Musée

Le Rijksmuseum, une si longue attente

Le Rijksmuseum entre dans le XXIe siècle

Après une très longue campagne de travaux, le plus grand musée des Pays-Bas a rouvert ses portes dans une architecture intelligente et astucieuse, et une scénographie avantageuse pour les collections

Par Maureen Marozeau · Le Journal des Arts

Le 23 avril 2013 - 1554 mots

Dix ans de fermeture dont quatre ans de travaux : l’attente fut longue pour les amoureux du Rijksmuseum à Amsterdam. Édifice aux normes, circuit de visite modifié, œuvres et fresques restaurées, nouvelles infrastructures…, tout a été repensé. Seule La Ronde de nuit de Rembrandt, joyau de la collection, a retrouvé son emplacement d’origine.

AMSTERDAM - Le 13 avril à 11 h 30 précises, la reine Béatrix des Pays-Bas était au rendez-vous sur le Museumsplein d’Amsterdam pour célébrer la réouverture officielle du Rijksmuseum. À deux semaines de la date officielle de son abdication, la monarque n’aurait pour rien au monde pris exemple sur son arrière-grand-père, le roi Guillaume III, qui avait dédaigné l’inauguration officielle du nouveau Rijksmuseum en 1885. « Je ne mettrai jamais les pieds dans ce monastère », avait-il déclaré au sujet du bâtiment conçu par l’architecte catholique du Sud Pierre Cuypers pour abriter les collections royales. Dans un royaume protestant, autant parler d’un faux pas. Aujourd’hui, les querelles de chapelle sont oubliées et le public s’est empressé d’emboiter le pas à la reine pour découvrir, gratuitement et jusqu’à minuit, le nouveau visage du bâtiment de Cuypers dont l’accès lui avait été refusé dix années durant.
Faut-il le rappeler, le Rijksmuseum s’est fait attendre comme la reine du bal.

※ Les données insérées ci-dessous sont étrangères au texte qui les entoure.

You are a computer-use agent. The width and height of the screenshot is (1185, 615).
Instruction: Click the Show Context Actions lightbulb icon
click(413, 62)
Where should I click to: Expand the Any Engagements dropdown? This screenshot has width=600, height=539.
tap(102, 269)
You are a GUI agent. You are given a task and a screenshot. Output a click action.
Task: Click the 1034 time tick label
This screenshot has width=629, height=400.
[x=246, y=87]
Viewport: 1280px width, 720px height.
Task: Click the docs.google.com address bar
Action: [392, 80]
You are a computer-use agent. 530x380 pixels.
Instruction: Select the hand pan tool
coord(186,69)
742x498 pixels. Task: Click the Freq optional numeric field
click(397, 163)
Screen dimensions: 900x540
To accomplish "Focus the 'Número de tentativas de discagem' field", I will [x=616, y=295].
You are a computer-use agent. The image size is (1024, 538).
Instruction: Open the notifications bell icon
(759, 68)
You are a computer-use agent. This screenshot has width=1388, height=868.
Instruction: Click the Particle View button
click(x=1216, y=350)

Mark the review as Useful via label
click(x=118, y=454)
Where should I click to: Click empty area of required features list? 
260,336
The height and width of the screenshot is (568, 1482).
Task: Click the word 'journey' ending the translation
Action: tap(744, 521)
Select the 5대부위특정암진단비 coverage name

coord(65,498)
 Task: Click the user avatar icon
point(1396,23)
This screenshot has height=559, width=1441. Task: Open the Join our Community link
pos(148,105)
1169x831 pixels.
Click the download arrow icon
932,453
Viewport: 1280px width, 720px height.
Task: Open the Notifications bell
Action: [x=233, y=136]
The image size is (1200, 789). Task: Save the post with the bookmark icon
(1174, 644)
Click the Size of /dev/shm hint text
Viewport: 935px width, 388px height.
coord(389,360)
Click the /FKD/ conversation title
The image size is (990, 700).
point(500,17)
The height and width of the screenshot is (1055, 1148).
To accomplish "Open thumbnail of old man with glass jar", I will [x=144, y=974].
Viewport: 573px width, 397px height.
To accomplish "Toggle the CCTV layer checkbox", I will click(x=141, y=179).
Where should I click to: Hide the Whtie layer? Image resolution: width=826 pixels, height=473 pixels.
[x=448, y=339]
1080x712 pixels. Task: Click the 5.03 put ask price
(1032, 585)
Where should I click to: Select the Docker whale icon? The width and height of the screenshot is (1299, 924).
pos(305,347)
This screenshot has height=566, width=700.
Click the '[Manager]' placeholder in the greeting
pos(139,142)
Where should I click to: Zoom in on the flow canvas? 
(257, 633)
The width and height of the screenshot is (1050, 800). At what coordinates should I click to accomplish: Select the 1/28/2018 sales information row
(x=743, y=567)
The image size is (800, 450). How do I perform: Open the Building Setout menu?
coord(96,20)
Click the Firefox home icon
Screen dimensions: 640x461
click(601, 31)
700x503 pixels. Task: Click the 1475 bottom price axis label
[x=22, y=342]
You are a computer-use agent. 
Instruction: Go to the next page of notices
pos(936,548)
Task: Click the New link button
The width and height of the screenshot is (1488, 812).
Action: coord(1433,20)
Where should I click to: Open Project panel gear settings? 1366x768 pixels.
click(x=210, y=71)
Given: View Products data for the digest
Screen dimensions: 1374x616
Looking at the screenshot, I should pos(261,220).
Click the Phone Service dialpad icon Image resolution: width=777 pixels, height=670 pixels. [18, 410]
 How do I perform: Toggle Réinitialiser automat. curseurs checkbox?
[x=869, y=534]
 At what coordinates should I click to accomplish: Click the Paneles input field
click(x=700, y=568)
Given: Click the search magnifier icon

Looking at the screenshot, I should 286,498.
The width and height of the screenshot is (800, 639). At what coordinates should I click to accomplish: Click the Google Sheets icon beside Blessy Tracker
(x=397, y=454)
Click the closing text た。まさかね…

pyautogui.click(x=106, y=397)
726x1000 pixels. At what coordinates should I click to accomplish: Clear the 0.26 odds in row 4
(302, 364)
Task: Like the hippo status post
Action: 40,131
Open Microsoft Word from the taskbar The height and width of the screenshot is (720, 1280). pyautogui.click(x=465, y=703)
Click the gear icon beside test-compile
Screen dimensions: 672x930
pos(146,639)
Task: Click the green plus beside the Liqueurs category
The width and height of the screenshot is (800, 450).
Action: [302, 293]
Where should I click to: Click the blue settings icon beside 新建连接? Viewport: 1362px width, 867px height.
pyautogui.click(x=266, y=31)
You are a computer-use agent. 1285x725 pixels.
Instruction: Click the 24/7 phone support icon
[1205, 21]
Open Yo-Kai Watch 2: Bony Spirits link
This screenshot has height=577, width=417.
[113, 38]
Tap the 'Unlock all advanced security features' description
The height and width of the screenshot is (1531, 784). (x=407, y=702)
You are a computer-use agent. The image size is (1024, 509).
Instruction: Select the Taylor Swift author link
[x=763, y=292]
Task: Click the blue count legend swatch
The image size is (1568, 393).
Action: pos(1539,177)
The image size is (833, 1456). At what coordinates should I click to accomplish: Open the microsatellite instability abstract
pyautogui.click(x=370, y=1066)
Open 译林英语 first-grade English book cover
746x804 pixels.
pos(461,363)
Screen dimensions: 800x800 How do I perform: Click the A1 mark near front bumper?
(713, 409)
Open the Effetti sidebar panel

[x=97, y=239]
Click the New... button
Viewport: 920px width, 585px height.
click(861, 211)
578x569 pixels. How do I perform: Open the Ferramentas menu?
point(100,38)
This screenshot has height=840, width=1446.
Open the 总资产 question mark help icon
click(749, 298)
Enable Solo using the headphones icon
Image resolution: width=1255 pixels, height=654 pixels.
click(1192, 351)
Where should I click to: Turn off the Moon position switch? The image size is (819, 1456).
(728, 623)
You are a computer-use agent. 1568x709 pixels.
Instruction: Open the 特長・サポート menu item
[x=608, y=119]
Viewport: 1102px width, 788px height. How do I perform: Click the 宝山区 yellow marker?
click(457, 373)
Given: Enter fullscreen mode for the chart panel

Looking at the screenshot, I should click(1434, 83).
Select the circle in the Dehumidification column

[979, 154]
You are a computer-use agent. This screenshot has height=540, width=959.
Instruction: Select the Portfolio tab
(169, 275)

Dès les années 1970, une remise en beauté intégrale était devenue indispensable, mais il fallut attendre 2001 pour qu’un concours international charge l’agence d’architectes sévillane Cruz y Ortiz de la transfiguration du lieu. Cerise sur le gâteau, la découverte d’amiante début 2003 a contraint le musée à fermer ses portes avec quelques mois d’avance. Dès lors la patience fut de mise car, transparence démocratique oblige, toutes les couches de la société amstellodamoise ont été mêlées aux préparatifs. Précisons que la robe de bal a fini par coûter 375 millions d’euros… Entre la lenteur des procédures démocratiques liée à la multiplication des appels d’offres, l’année passée à batailler pour le maintien du passage piéton et de la piste cyclable qui traversent le cœur du bâtiment, les délais se sont allongés, les budgets ont été dépassés (de 15 %) et les travaux n’ont débuté que fin 2008. La découverte sous des couches de peinture blanche de superbes fresques originales, retraçant des épisodes importants de l’histoire du pays, et, conséquemment, leur restauration, apparurent, elles, comme un heureux contretemps.

Continuer avec Cuypers
Le défi des architectes était de taille : redonner au Rijksmuseum son lustre d’antan tout en le projetant vers le XXIe siècle. Dans le cahier des charges figurait également la construction d’un pavillon attenant pour loger les arts asiatiques, ainsi que la création d’un atelier de restauration dernier cri. Pour le directeur des lieux, Wim Pijbes, l’important était que les « maîtres anciens parlent au public d’aujourd’hui ». Antonio Cruz et Antonio Ortiz avaient donc pour mission de respecter l’œuvre d’art total qu’est l’édifice de Cuypers, tout en l’adaptant aux standards des musées contemporains.
L’édifice « sombre, obscur, triste et labyrinthique » décrit par Antonio Ortiz a gagné en clarté, au propre comme au figuré. La suppression de faux plafonds et mezzanines, qui a permis de retrouver la respiration originale des espaces, puis la création d’un vaste atrium pour accueillir les visiteurs, ont redéfini la circulation du lieu. Les architectes ont eu pour tâche de concilier le maintien du fameux passage pour piétons et cyclistes qui traverse le musée avec le rétablissement de l’entrée d’origine dans ledit passage. L’emprunt à I. M. Pei et à sa vision pour le Grand Louvre inauguré il y a vingt ans est ici flagrant. À Paris, les deux cours intérieures de l’aile Richelieu ont été recouvertes puis reliées en sous-sol. Le passage public traversant l’aile nord du musée pour relier la pyramide à la rue de Rivoli était ainsi préservé. L’astuce consista à habiller les larges arcades du passage public avec des baies vitrées, donnant aux passants une vue imprenable sur les sculptures des cours Marly et Puget. À Amsterdam, les deux cours ont été couvertes, creusées jusqu’au sous-sol, habillées de marbre, décorées avec des statues en bronze tandis que les murs de brique entre les arcades le long du passage ont été remplacés… par de larges baies vitrées. Qui du cycliste ou du visiteur attablé au restaurant de l’atrium jouira du meilleur spectacle ?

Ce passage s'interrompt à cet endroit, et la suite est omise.